- **Short problem A**
Count the lines of the entries that contain the string "target", treating uppercase and lowercase as different, and give only that number.

Sadly, on the right hand side of the station many of the older ancillary railway buildings are being 'restored', which for people unfamiliar with China, means tearing them down and rebuilding them in a similar style, but nothing like what they used to be. Modern building materials for roofs such as sheet aluminium are used, together with LED lighting, aluminium windows frames, etc. By following the alley way at the right of the station, I found a large level crossing with tracks leading towards the old rail ferry loading point. Many of the tracks in the area are still used, chiefly for containers which are loaded onto barges to serve industry up and down the huge river.

Shunting work is done by either a DF7C or an ND5 diesel. As my luck would have it, I had the ND5 on this day, one of the later phase 2 machines in dark green. It made a number of passes through the level crossing in a short period of time splitting a long train of container flat cars and JSQ6 automobile carrier cars into the various sidings.

This crossing must be very frustrating for the few motorists and hundreds (literally) of motorbikes as the train slowly pushes a long rake of wagons through. A bridge has been fairly recently built for pedestrian traffic at the same level crossing and this gives a very good view into the mouth of the yard, although it is fitted with very tall and annoying green mesh fences (a telephoto lens works fairly well through this however).

In the freight tracks to the west of the level crossing is a superb 1960's era concrete crane structure which was used to load a variety of cargo into wagons onto trucks. It still retains all of its original signage and features, although it has clearly not been used for many years and is now used as a car park. A number of sidings on the south side of the station are still used also, but I left these unexplored.

After getting up close and personal with the ND5 while it made a number of shunts, I continued north towards the Yangtze river bridge. This required walking through some very old style villages through very narrow streets. Eventually I came across some more old tracks after entering an industrial yard on the bank of the river and I could quickly make out the remains of the old railway ferry loader.

I tried to find a way onto the old structure without entering another active industrial yard, but soon came to the conclusion that there was no other way. I quickly found a small track leading onto the deck which is used by some farmers to access their micro fields. I noticed a few signs which I presumed were to keep off it, but later found these were a warning about leeches!

[Word and element pointing entries]
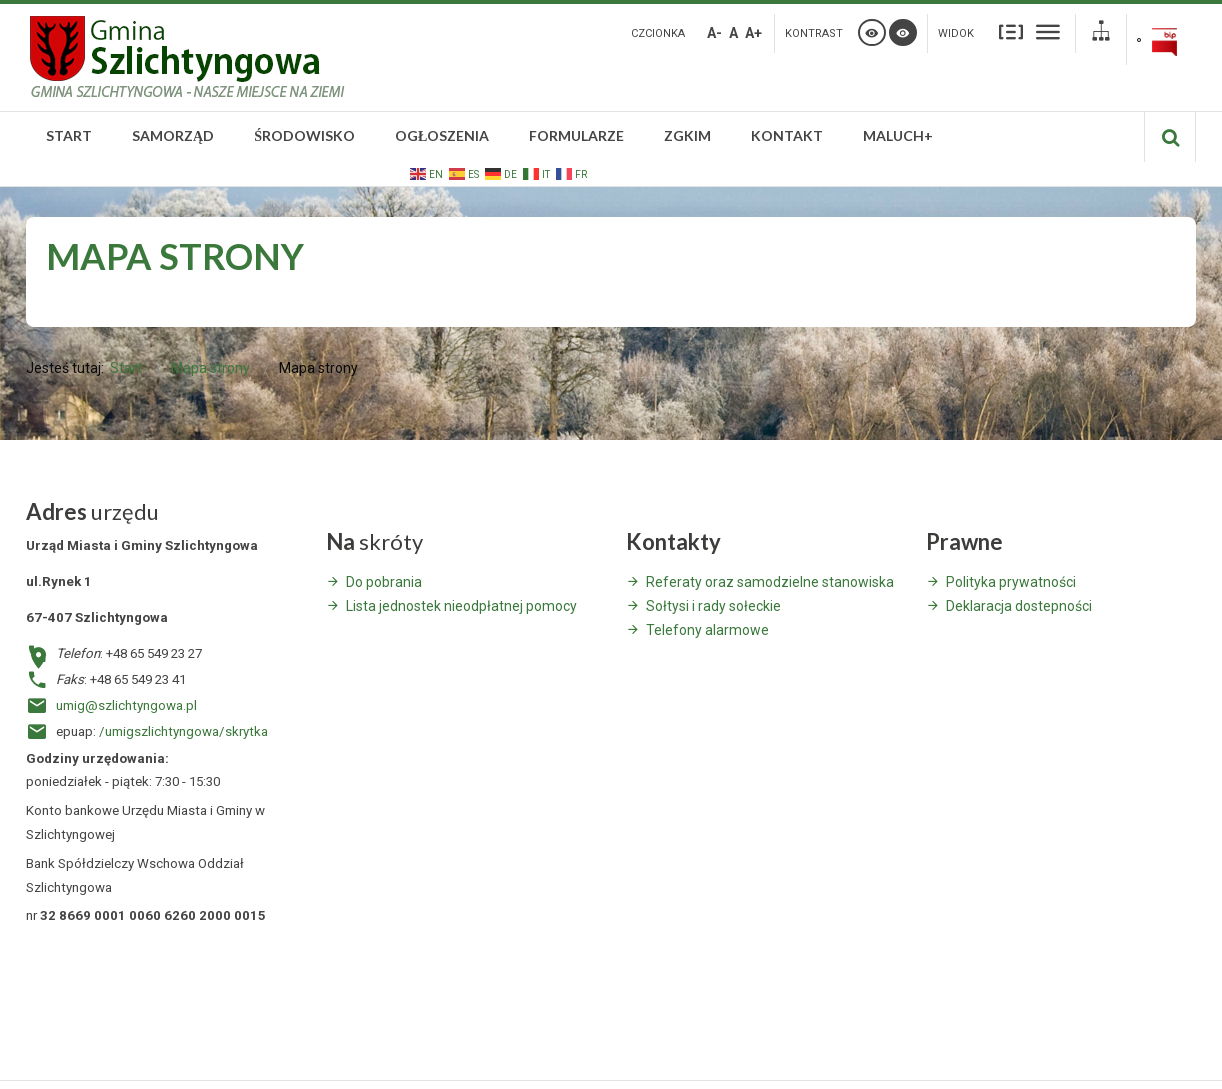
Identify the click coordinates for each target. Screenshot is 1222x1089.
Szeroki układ (1048, 31)
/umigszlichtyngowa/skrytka (183, 731)
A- (714, 33)
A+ (753, 33)
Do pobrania (384, 582)
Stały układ (1011, 31)
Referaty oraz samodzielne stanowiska (770, 582)
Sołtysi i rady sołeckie (713, 606)
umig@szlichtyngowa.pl (126, 705)
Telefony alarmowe (707, 630)
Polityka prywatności (1011, 582)
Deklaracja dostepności (1019, 606)
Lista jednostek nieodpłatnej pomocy (461, 606)
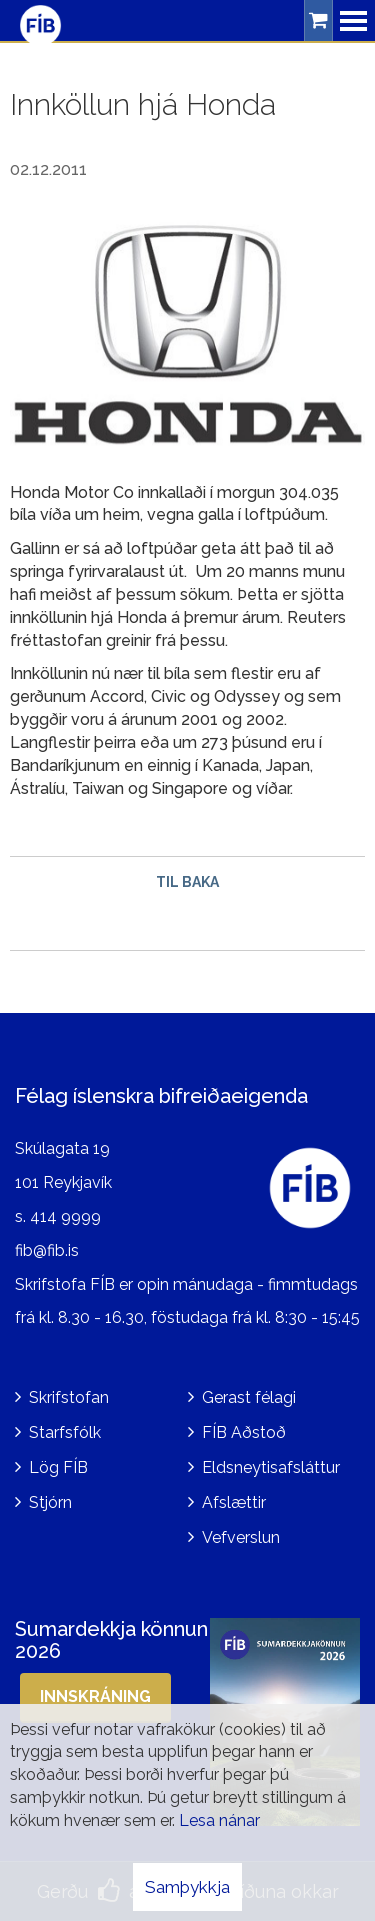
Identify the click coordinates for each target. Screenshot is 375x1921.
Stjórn (50, 1502)
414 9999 (65, 1216)
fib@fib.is (47, 1250)
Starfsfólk (65, 1432)
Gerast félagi (249, 1397)
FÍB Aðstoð (244, 1432)
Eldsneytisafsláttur (271, 1467)
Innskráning (95, 1696)
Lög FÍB (58, 1467)
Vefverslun (241, 1537)
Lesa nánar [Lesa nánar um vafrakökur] (219, 1820)
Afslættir (234, 1502)
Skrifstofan (69, 1397)
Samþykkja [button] (187, 1887)
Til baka (187, 882)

- **Short problem B**
In the railway station account, which locomotives handle the shunting work?

- **Written reply A**
2

- **Written reply B**
Either a DF7C or an ND5 diesel.